Clinical studies are considered to be the highlight of the medical world and have great influence on treatment and determining health policies. In most cases they are initiated and funded by medicinal or pharmaceutical device companies.
These standards enable you to:
– Maintain the rights and safety of the participants of the study
– Assure the credibility and accuracy of the data and the reported results
– Comply with strict regulatory requirements
Healthcare companies, especially those conducting international, multi- centered clinical studies, are compelled to deal with a number of challenges during the clinical study. This is especially the case if the results of the studies will be part of the registration file submitted to the FDA in the USA, the EMA in Europe and/or the country Health Authorities.
Amongst these challenges are choosing a CRO and CRAs that are to ensure that: the study will be of high quality according to the requirements of the health authorities while maintaining the rights of the participants/patients and choosing investigators experienced in conducting clinical studies according to the GCP. One of the keys for complete compliance of the study protocol is regularly developing and maintaining the professional knowledge of the staff conducting the study in the hospital and the community in order to confirm that the study is conducted properly according to the local GCP guidelines.
During the process of conducting a medical study, monitoring suppliers and service providers is required. During the process of conducting a medical study, close coordination between the initiator, the investigator and his staff, and the patients is required. Monitoring, reporting and documenting side effects and any other safety information are the basis of every clinical study and requires deep familiarity with the requirements of the health authorities.

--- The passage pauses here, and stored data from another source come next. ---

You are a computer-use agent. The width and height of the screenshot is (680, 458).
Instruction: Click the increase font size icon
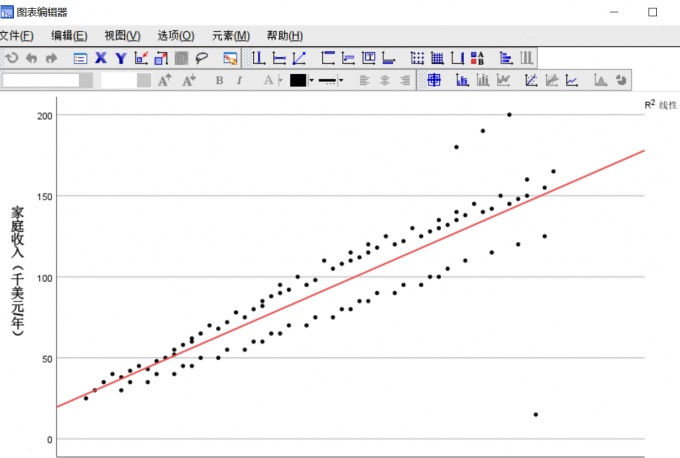[x=165, y=80]
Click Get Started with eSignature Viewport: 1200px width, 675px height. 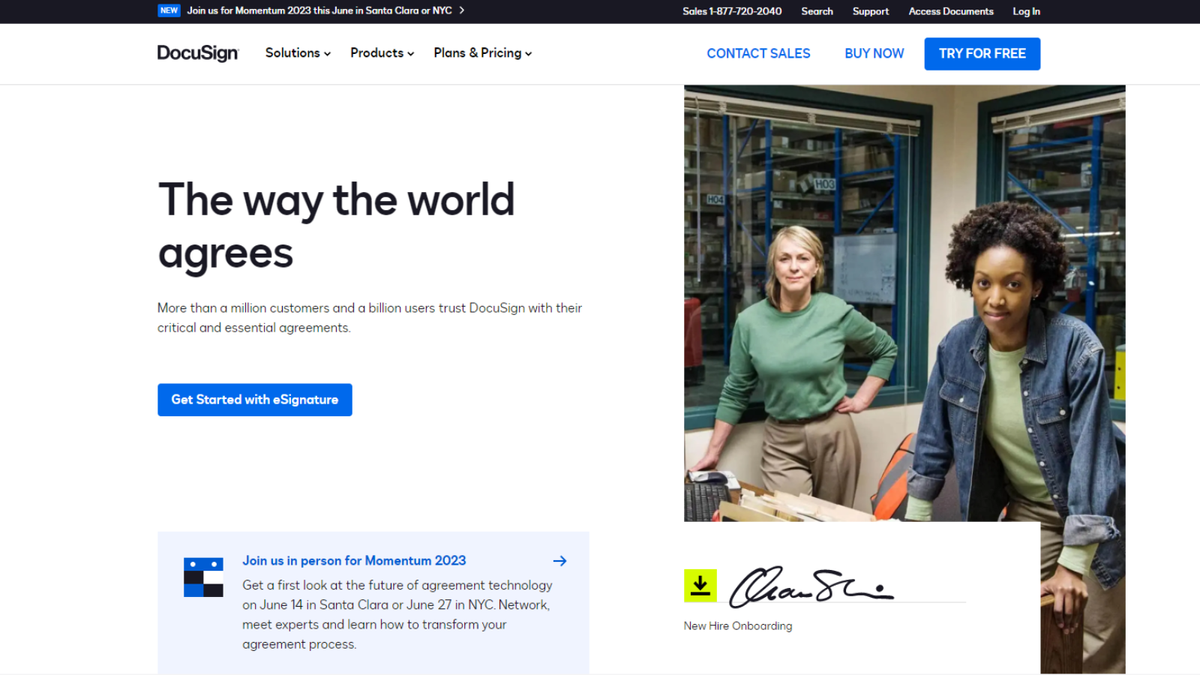(254, 399)
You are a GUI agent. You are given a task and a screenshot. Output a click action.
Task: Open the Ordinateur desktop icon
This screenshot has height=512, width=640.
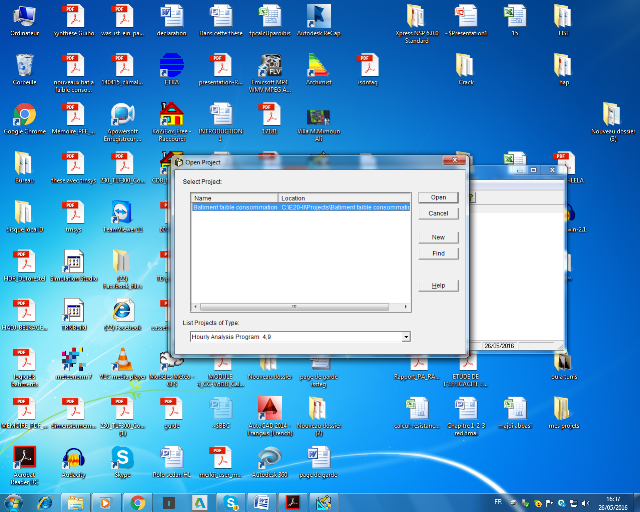click(x=24, y=17)
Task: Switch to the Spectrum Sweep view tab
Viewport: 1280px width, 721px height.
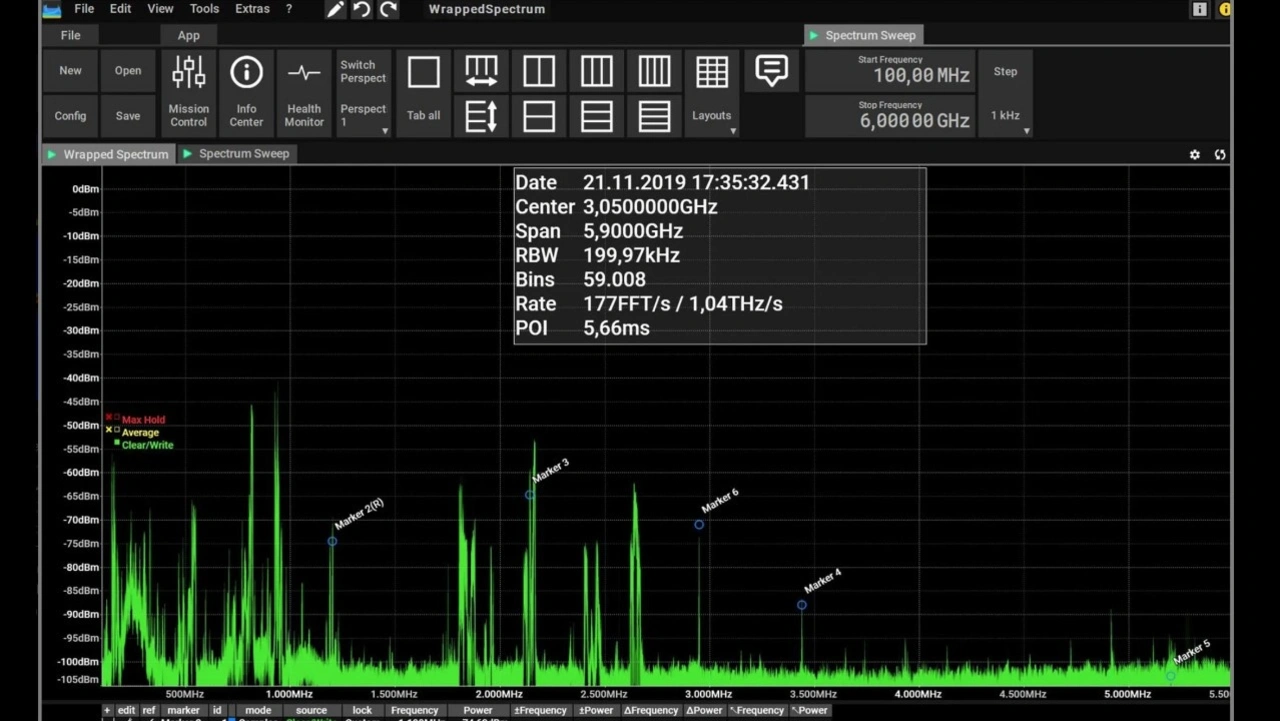Action: coord(243,154)
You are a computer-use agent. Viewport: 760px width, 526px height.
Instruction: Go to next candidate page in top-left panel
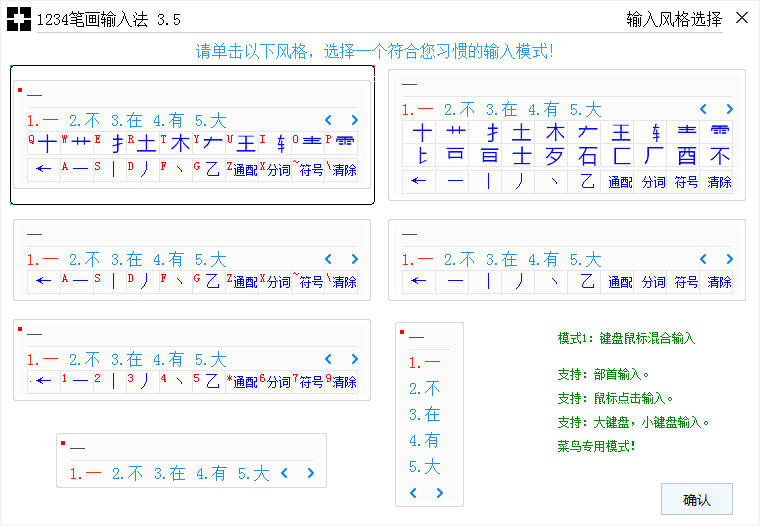[354, 120]
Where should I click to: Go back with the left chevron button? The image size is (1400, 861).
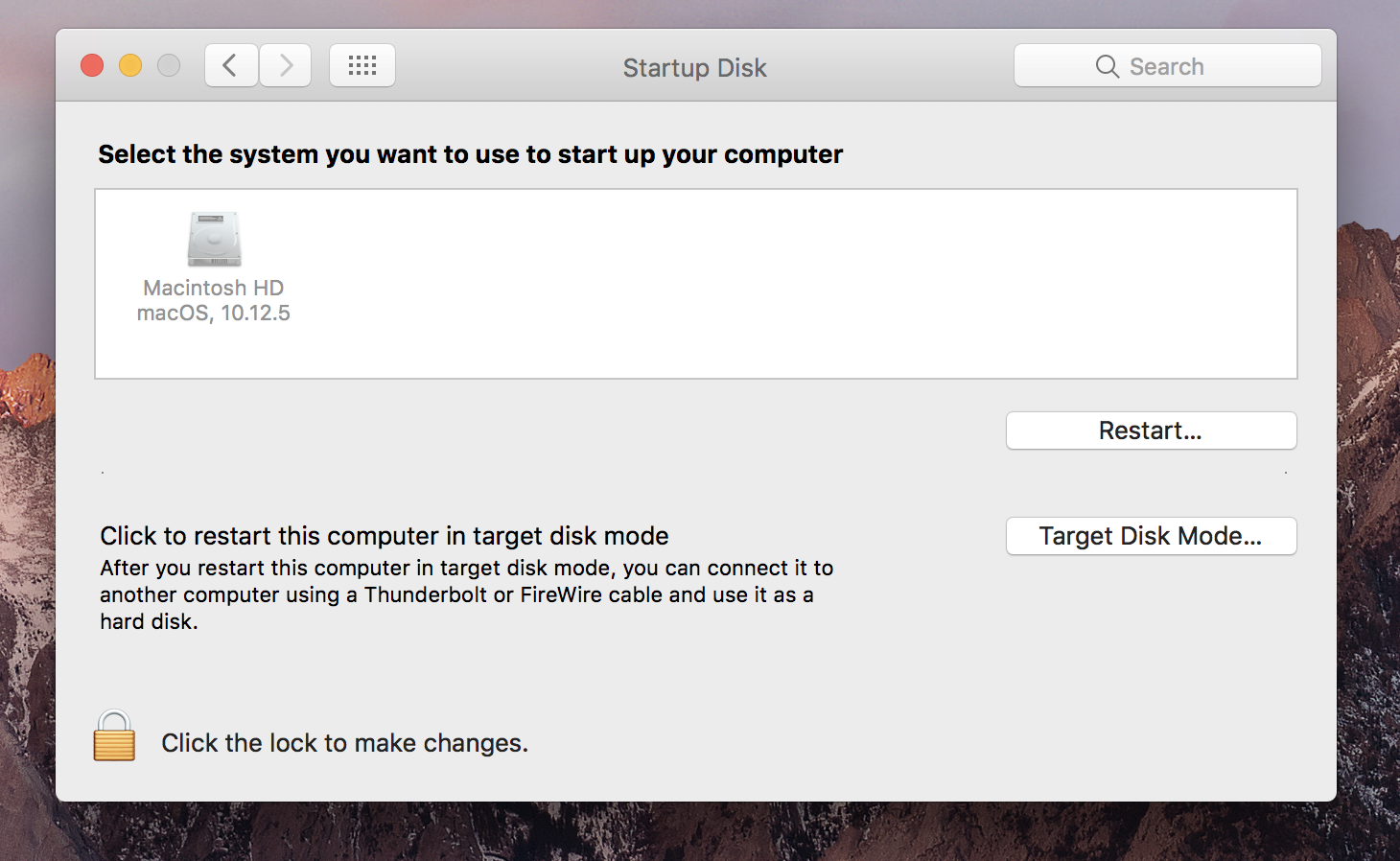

Our professionals apply their therapeutic, regulatory and operational expertise to consistently make sure that your clinical studies are conducted with ICH guidelines and other applicable regulatory requirements. Our international Clinical services include:
– protocol development
– Site and investigator identification and qualification
– Site initiation and training
– Clinical monitoring
– Medical monitoring
– Statistical analysis
– Electronic data capture
– Electronic Trial master file
– Full-Service data management
– registration in Local government clinical registry
– Central lab oversight and coordination
– Site quality assurance audit
– Integrated final clinical study report
Barrco Regulatory Solutions supplies international standards of quality starting from the planning of the study, throughout its implementation and up to its conclusion. We act according to international standards of the Good Clinical Practice (GCP) principles during the planning, management, execution, monitoring, control, registration, analysis and reporting of clinical studies.